Creation of nanobody-IgG1 constructs and their ability to bind to their target epitope. (A) Representation of the different nanobody-IgG1 constructs. 2E7, 1F10 and J3 fused to an human IgG1 heavy chain, lacking the CH1 domain and the bispecific J3-1F10 and J3-2E7 antibodies containing the S354C, T366W, K409A, Y349C, T366S, L368A, Y407V, F405K knob in hole and electrostatic mutations. (B) Visualization of the anti-HIV-1 nanobody-IgG1 fusions and the conventional IgG1 VRC01 under reducing conditions. Molecular weight (MW) is indicated in kDa.

Figure 5

Nanobody-IgG1 constructs are able to induce Fc-mediated effector functions.

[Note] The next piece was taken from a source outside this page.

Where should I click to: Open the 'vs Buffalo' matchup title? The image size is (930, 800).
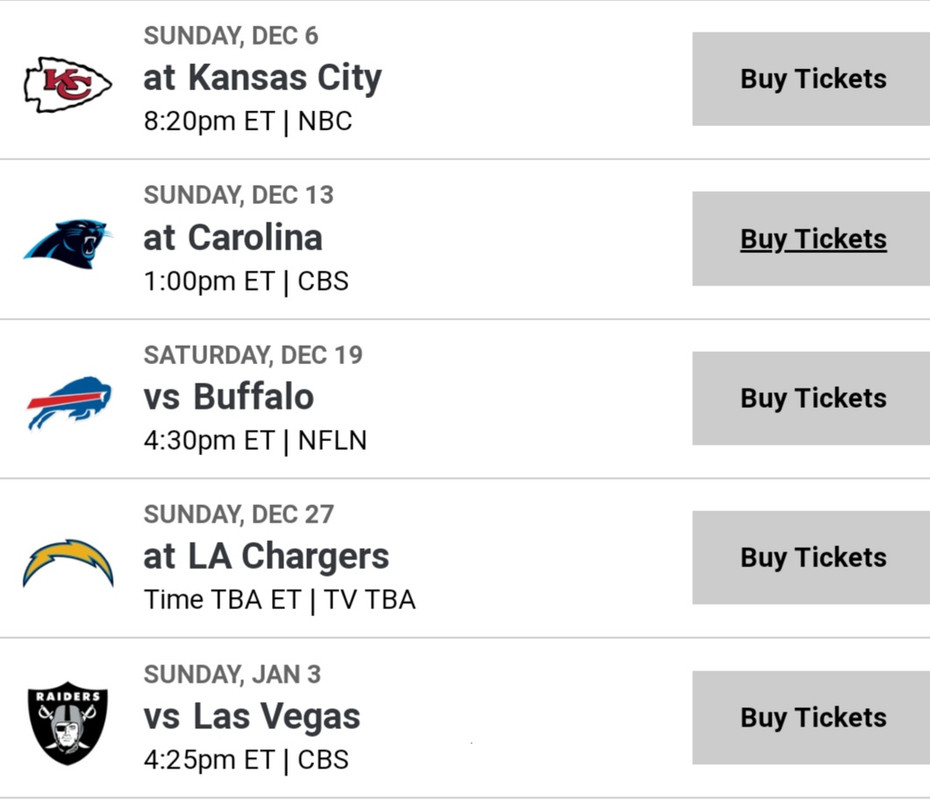point(229,397)
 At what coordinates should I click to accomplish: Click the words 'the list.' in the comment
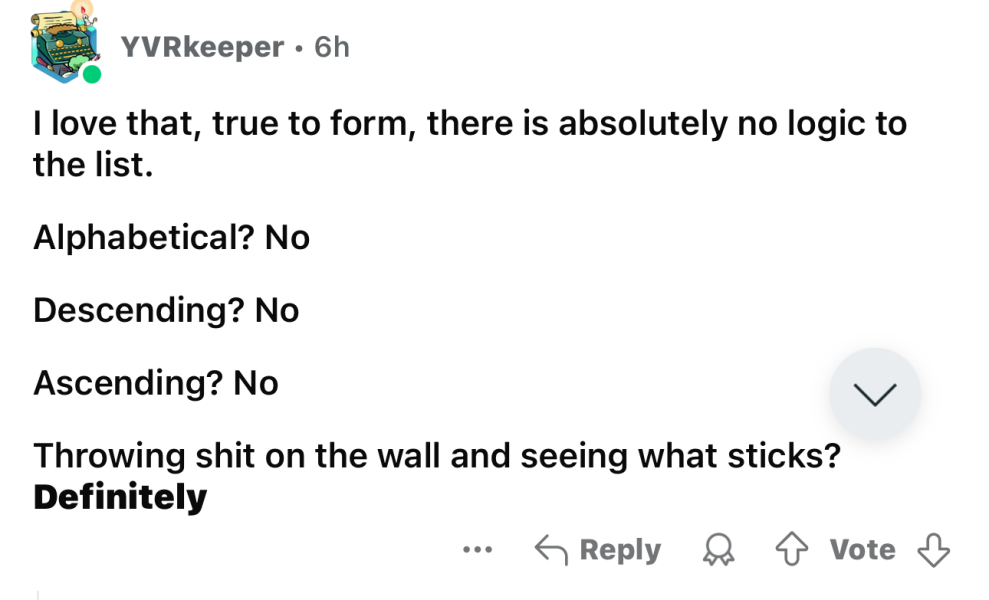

Neutralization capacity of IgG1 fusion constructs compared to monovalent or bivalent versions of (A) J3 (B) 1F10 and (C) 2E7 and (D) J3-2E7 and (E) J3-1F10. (F) Neutralization capacity of J3-IgG1 compared to bispecific J3-2E7-IgG1 and J3-1F10-IgG1. Friedman matched comparison was used to compare neutralization IC₅₀ (µM) between three groups. Wilcoxon matched-pairs signed rank tests was used to compare neutralization IC₅₀ (µM) between two groups. Significance is indicated as *p <0.05, **p <0.005, ***p <0.0005 and not significant (ns). Data shown are the average of three independent experiments.

Figure 6

Neutralization is impacted by nanobody-IgG1 fusion. (A) The K_D of all nanobody-IgG1s to hFcRn, recorded at pH 6.0 using surface plasmon resonance. K_D was calculated as the average K_D from multiple antibody concentrations as seen in Supplementary Figure 5 . Binding of nanobody-IgG1s to (B) FcγRIIa and (C) FcγRIIIa as determined by FcgγR dimer ELISA using Ce1176 SOSIP.v9.0 as coating antigen, depicted as AUC values of the binding curves. (D) Binding of nanobody-IgG1s to CNE55 SOSIP.v9.0 as determined by ELISA and induction of ADCP using CNE55 SOSIP.v9.0 coated fluorescent beads, both depicted as AUC. (E) Binding of nanobody-IgG1s to BG505 gp160 expressing HEK-293T cells and induction of ADCT are quantified by a secondary PE-labeled anti-IgG antibody and uptake of membrane fragments by THP-1 cells using flow cytometry, both depicted as AUC. (F) The binding strength for all nanobody-IgG1s to Ce1176 SOSIP.v9.0 as determined by ELISA and subsequent activation of NK-cells plotted as the percentage of CD107+ NK-cells. 2G12-IgG1, specific for HIV-1 gp120, was used as a positive control and COVA2-15, specific for SARS-CoV-2, was used as a negative control. The dotted lines represent the background level that is observed in these assays in the absence of antibody. Effector function data is normalized to the positive control, 2G12. Data shown are the average of at least two independent experiments.